The term was coined by University of Texas sociologist Christine Williams, who in 1995 examined men's experiences in four female-dominated professions: nursing, elementary school teaching, librarianship, and social work. Men, she found, rose in disproportionate numbers to administrative jobs at the top of their professions. In essence, their underrepresentation worked in their favor.
I am extremely marketable because I am a man.
"Many of the men perceived their token status as males in predominantly female occupations as an advantage in hiring and promotions," writes Williams. "I asked an Arizona teacher whether his specialty (elementary special education) was an unusual area for men compared to other areas within education. He said:
'Much more so. I am extremely marketable in special education. That's not why I got into the field. But I am extremely marketable because I am a man.'"
Beyond the 'token male' factor, Williams put this phenomenon down to a variety of reasons, including the stereotypical belief that men are naturally more intelligent and make for better leaders. This leads in turn to higher pay for men, even in occupations where they are the minority.

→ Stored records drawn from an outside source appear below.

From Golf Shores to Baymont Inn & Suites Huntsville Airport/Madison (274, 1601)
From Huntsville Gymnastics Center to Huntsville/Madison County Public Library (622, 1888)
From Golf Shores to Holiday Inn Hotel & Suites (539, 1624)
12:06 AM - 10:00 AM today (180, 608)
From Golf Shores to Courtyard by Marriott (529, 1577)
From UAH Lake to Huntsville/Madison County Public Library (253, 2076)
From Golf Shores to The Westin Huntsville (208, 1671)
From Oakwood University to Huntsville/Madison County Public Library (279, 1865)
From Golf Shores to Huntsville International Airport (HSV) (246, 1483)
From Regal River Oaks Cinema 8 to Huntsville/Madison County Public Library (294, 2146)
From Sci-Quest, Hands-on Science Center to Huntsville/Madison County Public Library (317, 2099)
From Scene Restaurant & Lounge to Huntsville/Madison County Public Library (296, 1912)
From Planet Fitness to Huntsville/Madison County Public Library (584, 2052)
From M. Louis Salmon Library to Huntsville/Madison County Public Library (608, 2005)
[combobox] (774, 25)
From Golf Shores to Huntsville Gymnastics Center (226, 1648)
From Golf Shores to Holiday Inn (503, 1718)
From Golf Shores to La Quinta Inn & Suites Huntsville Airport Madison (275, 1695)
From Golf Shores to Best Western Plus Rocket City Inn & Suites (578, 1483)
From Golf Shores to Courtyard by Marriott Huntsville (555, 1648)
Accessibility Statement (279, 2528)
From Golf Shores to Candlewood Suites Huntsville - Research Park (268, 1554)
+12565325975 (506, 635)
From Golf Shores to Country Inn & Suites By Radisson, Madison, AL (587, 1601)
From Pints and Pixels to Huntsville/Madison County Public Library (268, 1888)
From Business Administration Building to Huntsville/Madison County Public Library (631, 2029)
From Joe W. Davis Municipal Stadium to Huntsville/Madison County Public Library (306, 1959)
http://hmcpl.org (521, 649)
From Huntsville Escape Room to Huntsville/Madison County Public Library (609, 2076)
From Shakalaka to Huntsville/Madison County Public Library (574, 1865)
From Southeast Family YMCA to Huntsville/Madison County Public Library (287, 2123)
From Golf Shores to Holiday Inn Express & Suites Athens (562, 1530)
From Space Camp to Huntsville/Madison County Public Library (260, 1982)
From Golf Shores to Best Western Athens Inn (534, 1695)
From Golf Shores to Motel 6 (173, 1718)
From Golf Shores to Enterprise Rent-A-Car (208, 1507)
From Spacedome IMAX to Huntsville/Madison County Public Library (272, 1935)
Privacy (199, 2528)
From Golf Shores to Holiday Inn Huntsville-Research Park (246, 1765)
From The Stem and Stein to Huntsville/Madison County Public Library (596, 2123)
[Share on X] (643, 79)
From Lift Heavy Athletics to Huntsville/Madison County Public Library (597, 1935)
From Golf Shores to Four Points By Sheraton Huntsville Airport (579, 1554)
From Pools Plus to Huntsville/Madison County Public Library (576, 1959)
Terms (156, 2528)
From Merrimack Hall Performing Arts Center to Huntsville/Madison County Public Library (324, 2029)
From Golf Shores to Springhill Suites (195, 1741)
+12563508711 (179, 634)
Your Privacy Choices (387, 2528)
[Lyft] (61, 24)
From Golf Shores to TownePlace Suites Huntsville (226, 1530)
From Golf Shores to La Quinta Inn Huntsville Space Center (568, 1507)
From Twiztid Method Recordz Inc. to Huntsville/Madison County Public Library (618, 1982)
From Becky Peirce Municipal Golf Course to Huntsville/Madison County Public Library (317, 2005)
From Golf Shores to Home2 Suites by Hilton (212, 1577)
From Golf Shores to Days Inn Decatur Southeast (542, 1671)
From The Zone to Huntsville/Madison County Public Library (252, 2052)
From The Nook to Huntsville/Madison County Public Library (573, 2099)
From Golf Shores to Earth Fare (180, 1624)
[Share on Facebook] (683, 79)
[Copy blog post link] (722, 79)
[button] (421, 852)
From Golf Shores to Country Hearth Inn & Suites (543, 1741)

Rachel Mackintosh, vice president of the New Zealand Council of Trade Unions, says that at the heart of the issue is pay equity: Female-dominated occupations are paid less than their male counterparts because "women's" work is less valued than "men's" work.

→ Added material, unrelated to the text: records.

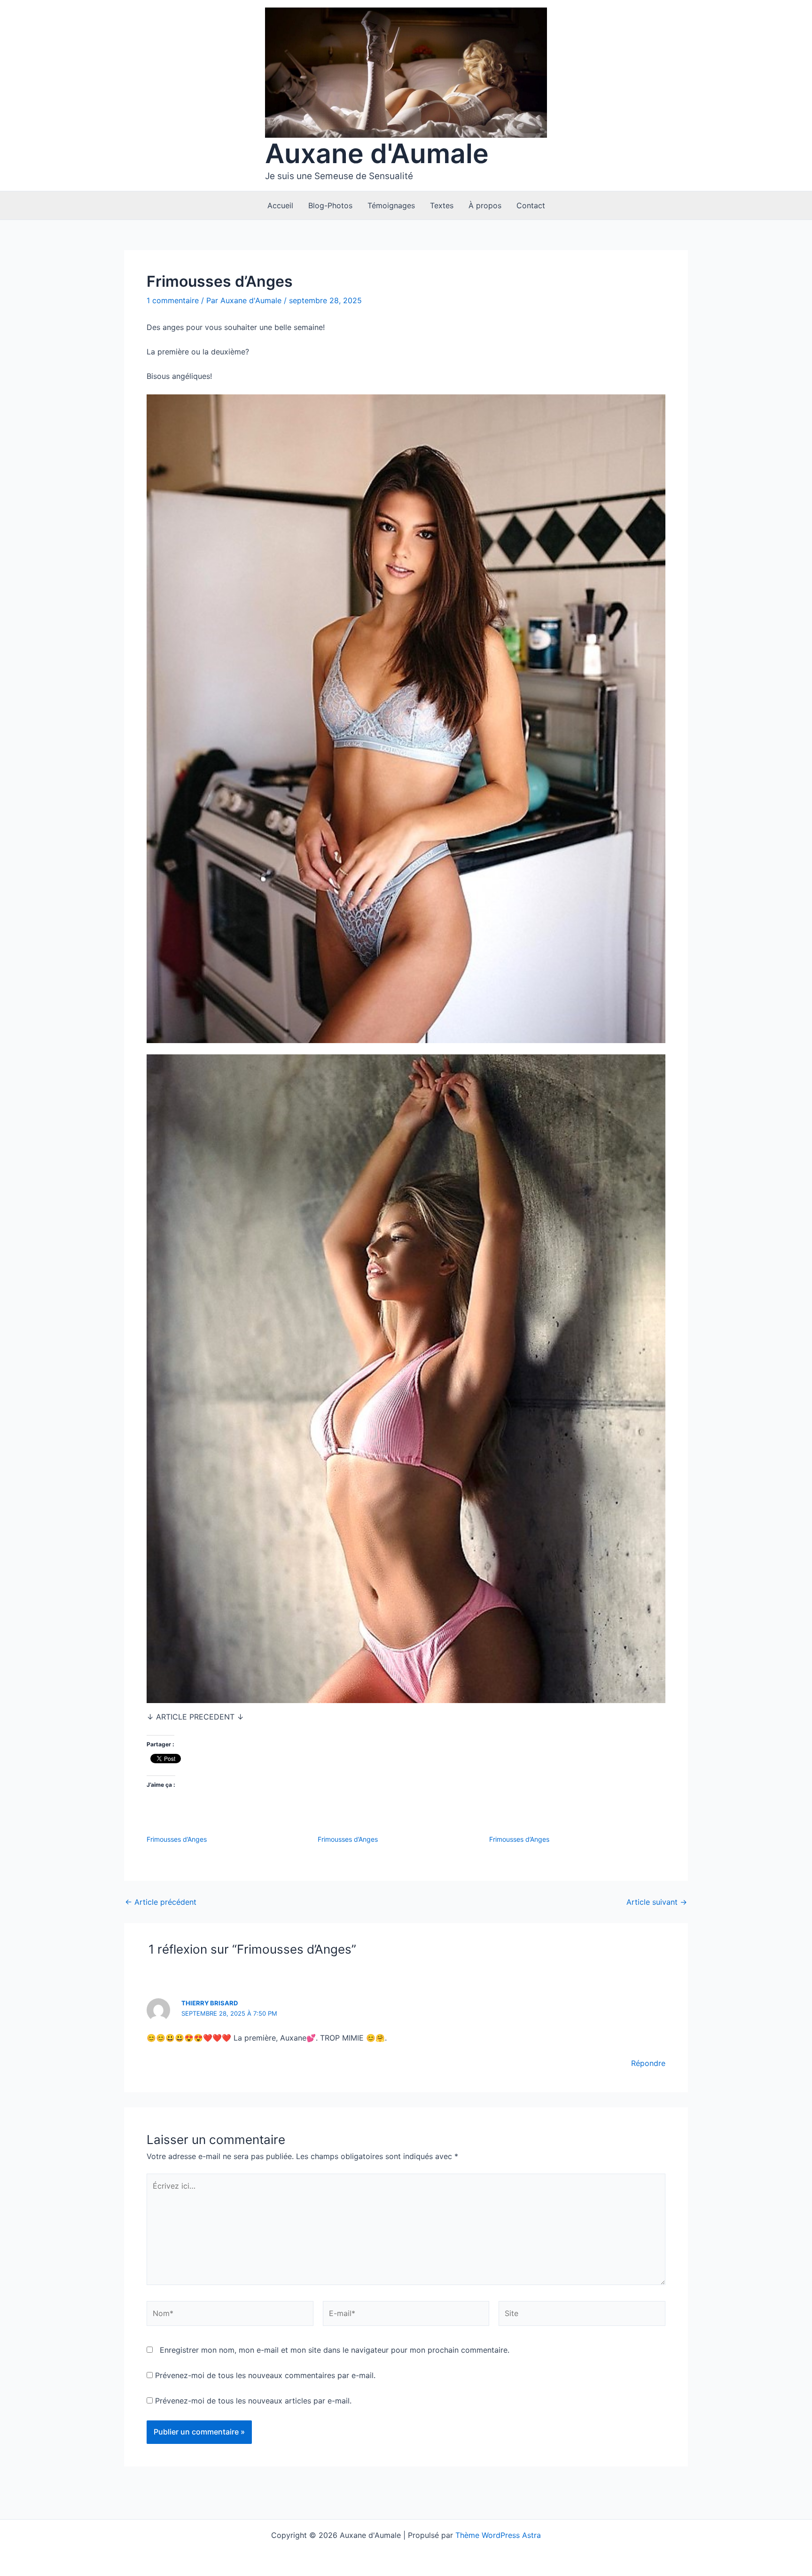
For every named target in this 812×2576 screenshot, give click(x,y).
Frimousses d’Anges (177, 1839)
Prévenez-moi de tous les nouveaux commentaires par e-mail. (265, 2375)
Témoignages (391, 205)
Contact (530, 205)
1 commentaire (173, 300)
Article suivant (656, 1902)
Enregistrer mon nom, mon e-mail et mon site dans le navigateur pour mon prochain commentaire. (334, 2350)
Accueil (280, 205)
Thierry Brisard (209, 2003)
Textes (441, 205)
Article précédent (160, 1902)
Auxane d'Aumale (377, 153)
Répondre (648, 2063)
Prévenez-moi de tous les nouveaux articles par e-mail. (253, 2400)
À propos (484, 205)
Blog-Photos (330, 205)
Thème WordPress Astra (498, 2535)
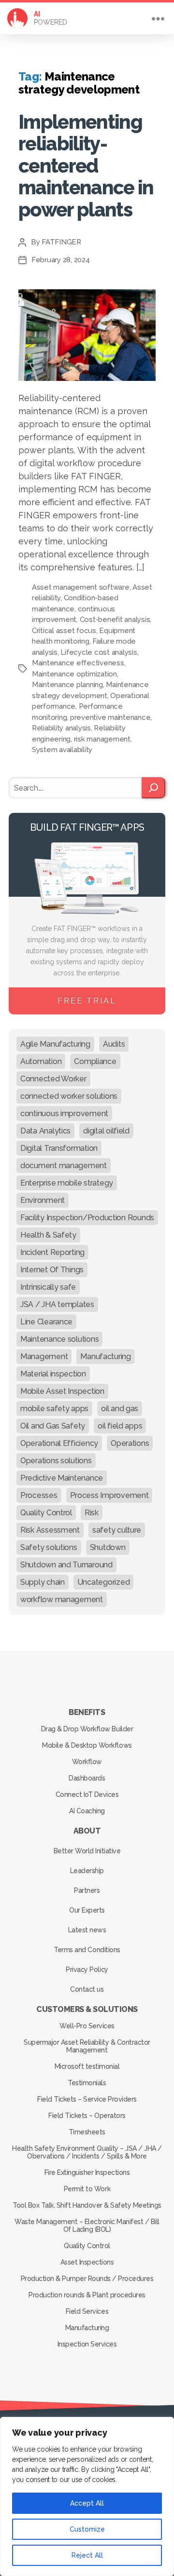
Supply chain (42, 1582)
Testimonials (87, 2083)
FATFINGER (61, 242)
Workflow (87, 1762)
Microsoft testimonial (87, 2066)
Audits (114, 1044)
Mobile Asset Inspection (62, 1391)
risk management (102, 739)
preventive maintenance (110, 717)
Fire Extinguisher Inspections (87, 2172)
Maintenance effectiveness (78, 663)
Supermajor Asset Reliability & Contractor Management (87, 2046)
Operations (130, 1443)
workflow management (61, 1599)
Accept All (87, 2503)
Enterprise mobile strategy (66, 1182)
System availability (62, 749)
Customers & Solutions (87, 2009)
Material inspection (53, 1373)
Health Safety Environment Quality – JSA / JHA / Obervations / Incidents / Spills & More (87, 2152)
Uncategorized (103, 1582)
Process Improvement (109, 1495)
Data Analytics (45, 1130)
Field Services (87, 2311)
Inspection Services (87, 2344)
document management (63, 1165)
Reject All (87, 2555)
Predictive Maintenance (61, 1478)
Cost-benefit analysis (115, 619)
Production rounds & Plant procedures (87, 2295)
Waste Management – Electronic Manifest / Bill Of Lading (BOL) (87, 2225)
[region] (87, 2496)
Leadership (87, 1871)
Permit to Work (87, 2189)
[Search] (153, 787)
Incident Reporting (52, 1252)
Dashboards (87, 1778)
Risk (92, 1512)
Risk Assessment (50, 1530)
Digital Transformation (59, 1148)
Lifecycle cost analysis (98, 652)
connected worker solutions (68, 1096)
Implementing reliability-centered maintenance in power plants (86, 165)
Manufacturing (105, 1356)
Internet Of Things (52, 1269)
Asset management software (81, 587)
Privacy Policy (87, 1969)
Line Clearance (46, 1321)
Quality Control (46, 1512)
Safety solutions (48, 1547)
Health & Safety (48, 1235)
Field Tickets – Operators (87, 2115)
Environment (42, 1200)
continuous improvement (64, 1113)
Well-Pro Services (87, 2026)
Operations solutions (56, 1460)
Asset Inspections (87, 2262)
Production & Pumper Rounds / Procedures (87, 2278)
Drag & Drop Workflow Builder (87, 1729)
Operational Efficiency (59, 1443)
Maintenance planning (67, 684)
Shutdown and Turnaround (66, 1564)
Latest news (87, 1930)
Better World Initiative (87, 1851)
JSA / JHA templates (57, 1304)
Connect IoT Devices (87, 1794)
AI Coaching (87, 1811)
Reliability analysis (61, 728)
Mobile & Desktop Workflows (86, 1745)
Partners (87, 1890)
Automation (40, 1061)
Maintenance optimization (74, 674)
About (87, 1830)
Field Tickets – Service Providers (87, 2099)
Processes (39, 1495)
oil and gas (119, 1408)
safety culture (116, 1530)
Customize (87, 2529)
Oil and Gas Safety (52, 1425)
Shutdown (108, 1547)
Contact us (86, 1989)
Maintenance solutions (59, 1339)
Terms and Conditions (87, 1950)
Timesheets (87, 2132)
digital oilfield (106, 1130)
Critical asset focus (64, 630)
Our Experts (87, 1910)
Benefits (87, 1712)
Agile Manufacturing (55, 1044)
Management (44, 1356)
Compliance (95, 1061)
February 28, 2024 (60, 260)
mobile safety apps (54, 1408)
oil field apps (120, 1425)
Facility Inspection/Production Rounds (87, 1217)
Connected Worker (53, 1078)
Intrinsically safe (48, 1287)
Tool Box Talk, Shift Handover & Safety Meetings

"Think of a rest home situation," Mackintosh says. "Someone, generally a woman, might deal with aging people with dementia. Perhaps that aging person is violent—you have to carry them to the bathroom, clean them. The level of responsibility is not dissimilar to a prison guard, for example, yet the pay difference is huge."
Women-dominated professions are paid poorly because women are deemed by society to be less valuable, says Mackintosh. Men therefore progress faster if they choose to enter these industries; they are advantaged by the structural discrimination that's already at play.
Alistair Duncan, spokesperson for E tū union, which represents over 10,000 people working in female-dominated industries such as community support, says poor labor laws and a lack of union representation exacerbate the issue.
"If you don't know what everyone is earning, you're more or less in the dark about what you should be paid," he says. "Couple this with the perception that if a man [demands his worth] he's assertive, but if a woman does the same she is pushy."
Community Law Centre CEO Elizabeth Tennet says the glass escalator phenomenon could be solved by promoting policies that promote equal opportunities for women. Currently, the whole system puts women at a disadvantage, whether it's a lack of transparency around wages, zero childcare allowances, limited or zero parental leave, or the fact people can't take leave if they need to care for sick relatives—a task more often than not left to women.
Taking leave as a caregiver is seen as an interruption or an inconvenience to the workplace, Tennet says. It often results in fewer career advancement opportunities, or puts pressure on women to resign altogether. "If you take leave, you essentially have to re-start from scratch once you re-enter the workplace."
The perception that women "bow out" means men more readily rise to the top in most contexts, Tennet adds. Yet this makes little sense for a functioning society, because "women bring a different perspective regarding decision making. Because diversity better represents society, decisions tend to be more profitable."
The answer is simple, she says. "Those in decision-making roles need to be proactive in promoting discussions about equality and equality of opportunity. "We need to talk about these issues, and the more we recognize there is a problem, the more chance we have in changing these constructs."